What Mistakes Should You Avoid When Building a Coding Portfolio?
One of the crucial mistakes to avoid when you're building a coding portfolio is copying other people's work. For instance, if you worked on a project as a team, include that information in the project description section and highlight your role. And you should gear project descriptions toward nonprogrammers, showcasing your communication skills.
Along the same lines, remember to include your soft skills that tell a potential employer you're a team player who can get along well with others. Recruiters also keep a watchful eye on skills like leadership, time management, and problem-solving that can't always be taught. You can integrate these into your "About Me" section and show them in your portfolio.
You'll also want to avoid an inconsistent timeline that shows gaps in your activity. Employers want to know you're excited about your chosen profession and stay current on the quickly changing technology. Continue to develop your skills and demonstrate this passion in your portfolio.
What Tools Are Available to Help Create a Coding Portfolio?
Many online tools can help you create a professional and eye-catching coding portfolio. One of the most widely used is GitHub, an industry standard and an ideal place to host and maintain your portfolio. The web-based interface also allows you to network and collaborate with other professionals.
Dribbble, a popular online community for creatives, offers inspiration to help boost your portfolio. A look at coding portfolios offers innovative graphic elements, illustrations, and designs. You can also find many sites for registering your domain name. Some popular ones include Namecheap, GoDaddy, Bluehost, and Hover.
What Are Some Examples of a Strong Coding Portfolio?
Are you ready to create a coding portfolio that rivals the best? Take a look at these two prime examples for inspiration.
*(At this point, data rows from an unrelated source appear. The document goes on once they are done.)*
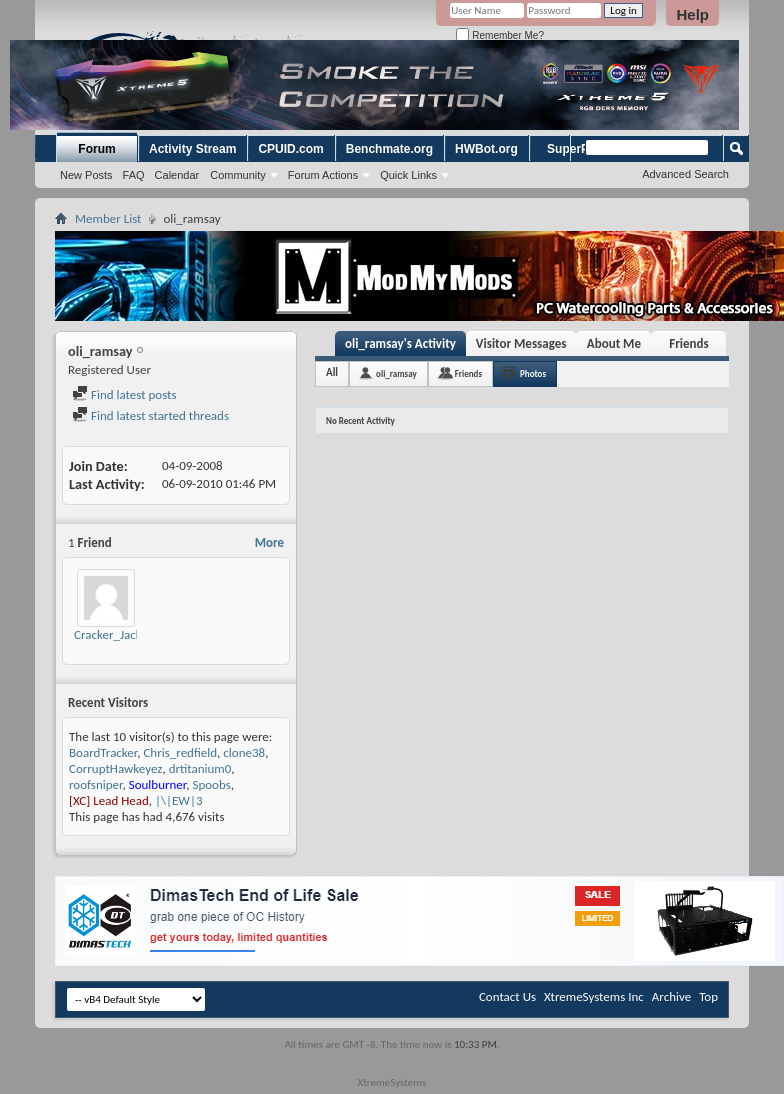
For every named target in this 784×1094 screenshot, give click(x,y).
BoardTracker (103, 752)
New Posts (86, 175)
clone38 (244, 752)
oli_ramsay (396, 373)
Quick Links (408, 175)
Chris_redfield (180, 752)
Denise Chandler's web design and front-end web development portfolio demonstrates her creative side as a designer and her developer prowess. It's easy to navigate and includes a neatly organized menu section with precise and compelling project descriptions.
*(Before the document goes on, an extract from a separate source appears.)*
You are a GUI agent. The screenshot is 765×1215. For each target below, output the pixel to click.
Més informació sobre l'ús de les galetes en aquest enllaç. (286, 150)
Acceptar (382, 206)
Emily Ridge's coding portfolio focuses on web design and development using WordPress. Her immediate display of a laptop, tablet, and smartphone screen illustrates her focus on custom, responsive website designs with a focus on mobile users. Her portfolio also has a diverse selection of projects, including event management and e-commerce platforms.
Frequently Asked Questions About Coding Portfolios
How many projects should be included in a coding portfolio?
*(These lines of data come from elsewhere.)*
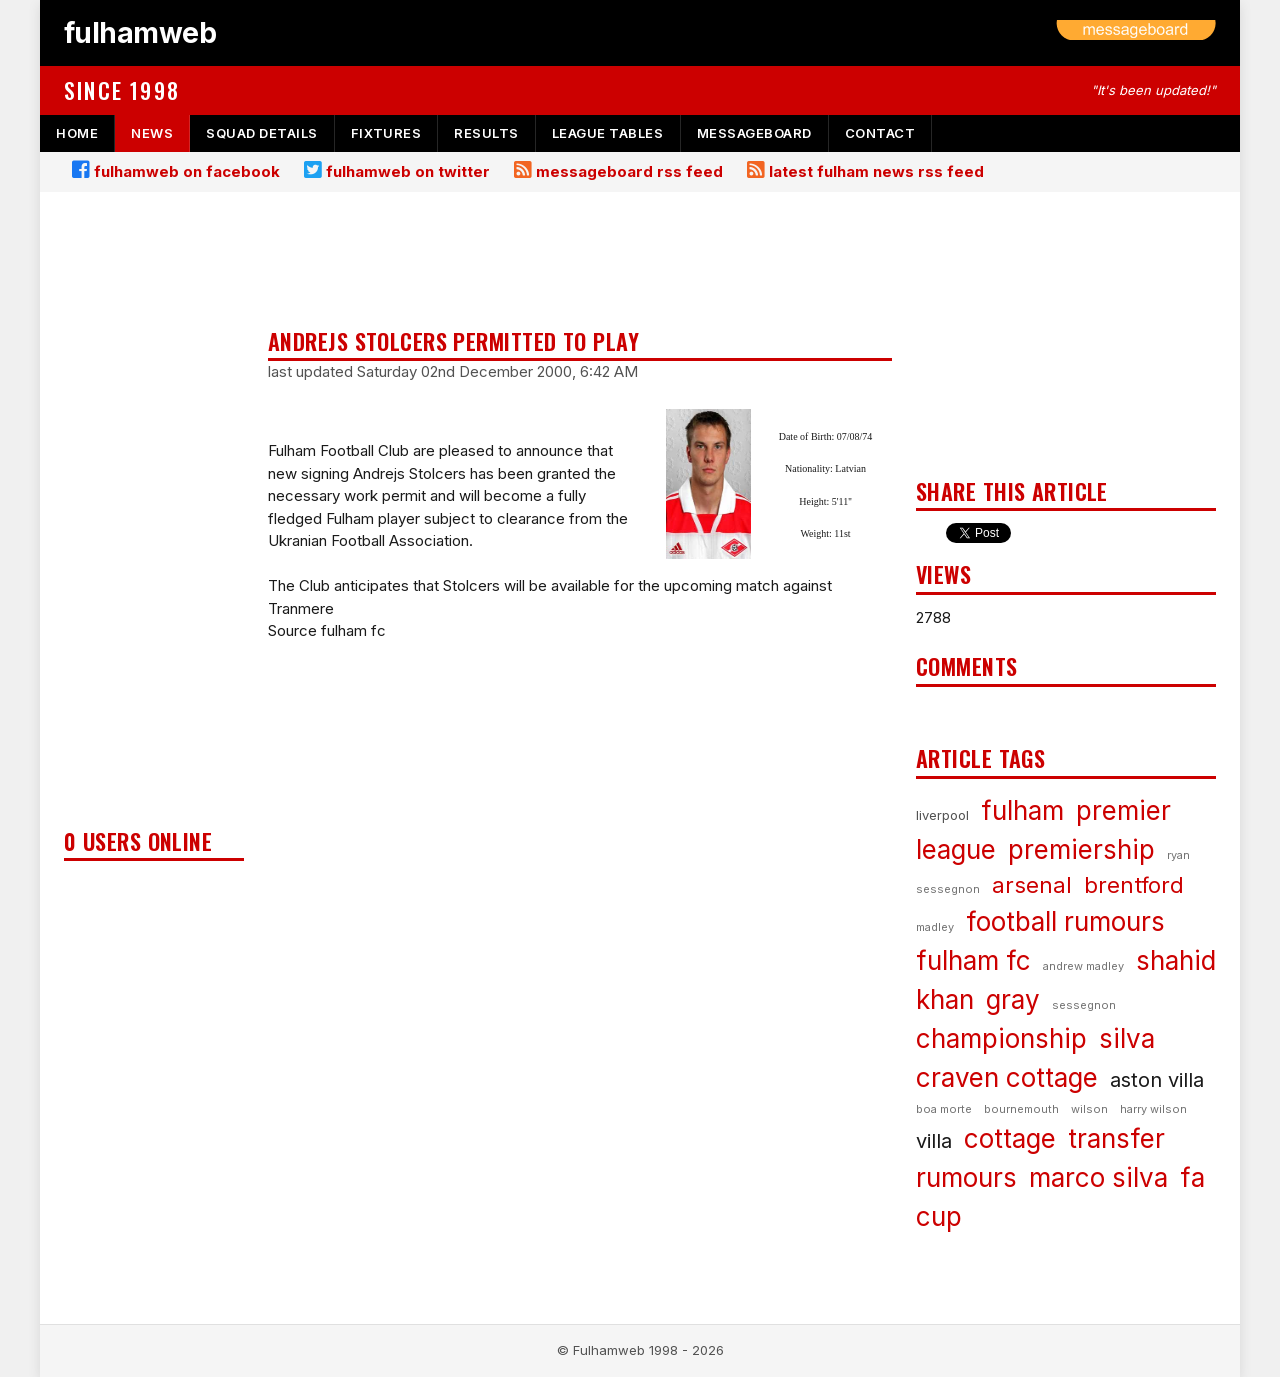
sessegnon (1084, 1005)
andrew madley (1083, 966)
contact (880, 133)
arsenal (1032, 885)
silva (1127, 1038)
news (152, 133)
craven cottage (1007, 1077)
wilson (1089, 1109)
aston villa (1157, 1080)
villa (934, 1141)
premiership (1081, 849)
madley (935, 927)
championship (1001, 1038)
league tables (608, 133)
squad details (262, 133)
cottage (1010, 1138)
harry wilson (1153, 1109)
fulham (1022, 810)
A coding portfolio should include 4-10 coding projects. You should always choose projects that showcase your best work, even if that means showing fewer projects in your portfolio. And you should update your portfolio projects often to ensure they show your most current work to employers.
Is it more important for a junior or senior web developer to have a portfolio?
All coders should create and maintain a coding portfolio. Junior web developers can use the portfolio to network, attract potential employers, and demonstrate coding skills. Senior developers should continually update their portfolios as they work on projects to earn advancement opportunities at their current workplace or with a new employer.
Are there coding portfolio design templates to use as a starting point?
Yes. You can find coding portfolio design templates online to use as a starting point. Some websites charge a fee for these templates. You can also look on open-source platforms like GitHub for portfolio ideas. However, remember to try to make your portfolio unique to stand out to employers.
What are five things a great portfolio includes?
A great portfolio includes captivating projects that showcase your best work and align with the job you have in mind. The "About Me" page is also critical as it lets your personality and brand shine through.
In addition, include a short description of your career thus far, where you see it headed, and professional references. Show your professionalism with a contact form, social media channels, and links to your GitHub and LinkedIn profiles.